Monumental Zone in the Park Güell of Barcelona
Park Güell is divided into two parts. First, the monumental area, and then, the free access zone. The Monumental Zone begins at the Portico Pavilions, where you will find two buildings, one at each side of the gate. The one at the left was inhabited by the concierge. Meanwhile, the one at the right was the “Caretaker’s House”, the former gatekeeper’s house. Both buildings are made of rustic stone and pieces of pottery but, actually, they look like glazed cookies.

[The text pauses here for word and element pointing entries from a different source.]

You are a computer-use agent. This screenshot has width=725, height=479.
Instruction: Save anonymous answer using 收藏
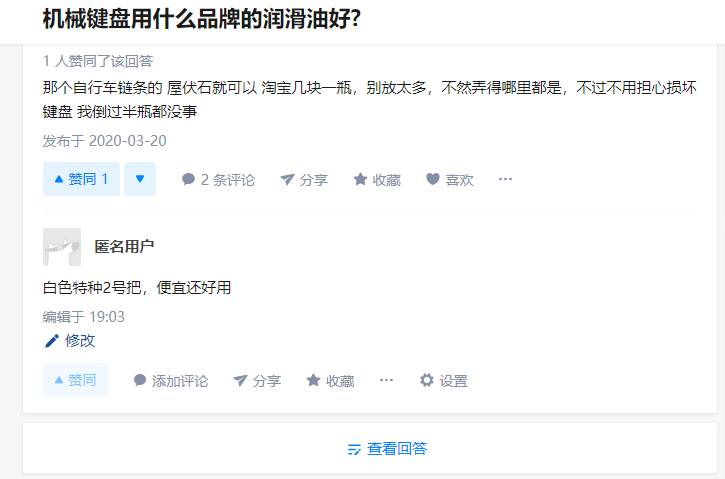tap(330, 381)
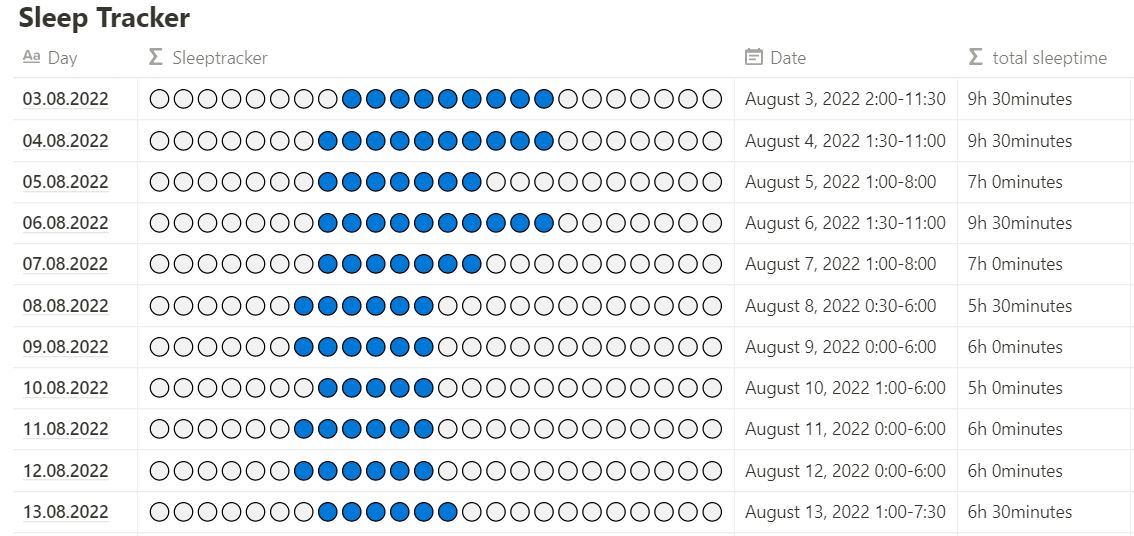The height and width of the screenshot is (536, 1134).
Task: Click the sleep dots row for 10.08.2022
Action: [x=435, y=388]
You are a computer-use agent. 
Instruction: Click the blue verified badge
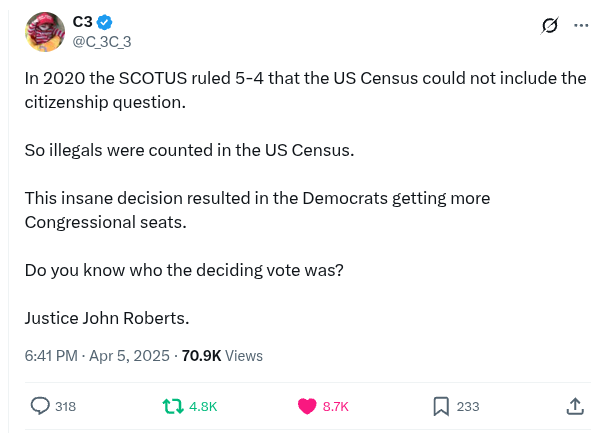tap(106, 22)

Walk to the staircase and meet the most popular inhabitant of Park Güell: El Drac. The Dragon or lizard is a sculpture that has become an icon of Barcelona. It’s the perfect theme for a photo and a great example of the broken tile shards technique known as trecandís.
[Agregar foto del Drac]
The double stairway that engulfs the Dragon also engulfs other trecandís sculptures. One of them forms a whimsical shape while another one portrays the Shield of Catalonia.
After climbing up these stairs you will reach the Hypostyle Room. It is made up by 86 columns and vaults where you can appreciate Gaudi’s trecandís work. The designs have become so popular that they’re usually found in Catalonian souvenirs.
Next, walk along the Laundress Portico. It’s the wave-shaved portico with tilted columns. Aesthetics in this place offer a great chance to work with interesting framings in your photos.
Then, visit the Austria Garden. This is the area where the housing plots used to be located. Now, it’s called like that because Austria gifted Barcelona the trees you’ll see there. Their reason to offer this present was to celebrate the Vienna in Barcelona exhibit in 1977.
The last stop at the Monumental Zone is the Greek Theater. This esplanade is used for the celebration of outdoor events. Take a break at the undulating long bench. Enjoy Gaudí’s mastery in combining architecture with natural shapes. While being there you’ll have impressive views of the city and also, in the distance, the sea.
Opening Hours and Tickets for the Gaudí House Museum
Antoni Gaudí’s former house isn’t part of the monumental area. In that sense, the entrance is not included in the park’s ticket pricing. Visit it to see Gaudi’s room together with exhibits of the original furniture that he designed for his and Güell’s house.
Take into account that there are two types of tickets to the Gaudí House Museum. The first one costs 5.5 euros and it only includes the entrance to the house. The second one costs 24 euros. It includes and audio guide as well as a donation for the construction of the Sagrada Familia, Gaudi’s unfinished work.
Opening hours of the Gaudí House Museum vary depending on the season:
- Oct-Mar: 10 h to 18 h
- Apr-Sep: from 9 h to 20 h
- 25 and 26 Dec and 1 and 6 Jan: 10 h to 14 h
Things You Need to Know Before Visiting the Park Güell of Barcelona
- Park Güell’s opening hours depend on the season:
- In winter: 8:30 h to 18:30 h
- In spring: 8:00 h to 21:30 h
- Book your visit and buy tickets online to save time at the ticket office.
- Entrance tickets for the Park Güell of Barcelona cost 8 euros at the ticket office and 7 euros online.
- You must be very punctual. You will not be allowed in 30 minutes after the time marked on your ticket.
- Park Güell offers guided tours in Spanish, Catalan, English and French. You can choose whether you want a group or private tour. Make your reservation online.